Exercise prompt -> Filter the entries below down to the lines that hold "Open".

Given data ->
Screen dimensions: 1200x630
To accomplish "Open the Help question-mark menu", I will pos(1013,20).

...

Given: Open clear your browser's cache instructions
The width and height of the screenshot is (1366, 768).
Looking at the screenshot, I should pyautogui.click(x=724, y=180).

Answer space ->
To accomplish "Open the Help question-mark menu", I will pos(1013,20).
Given: Open clear your browser's cache instructions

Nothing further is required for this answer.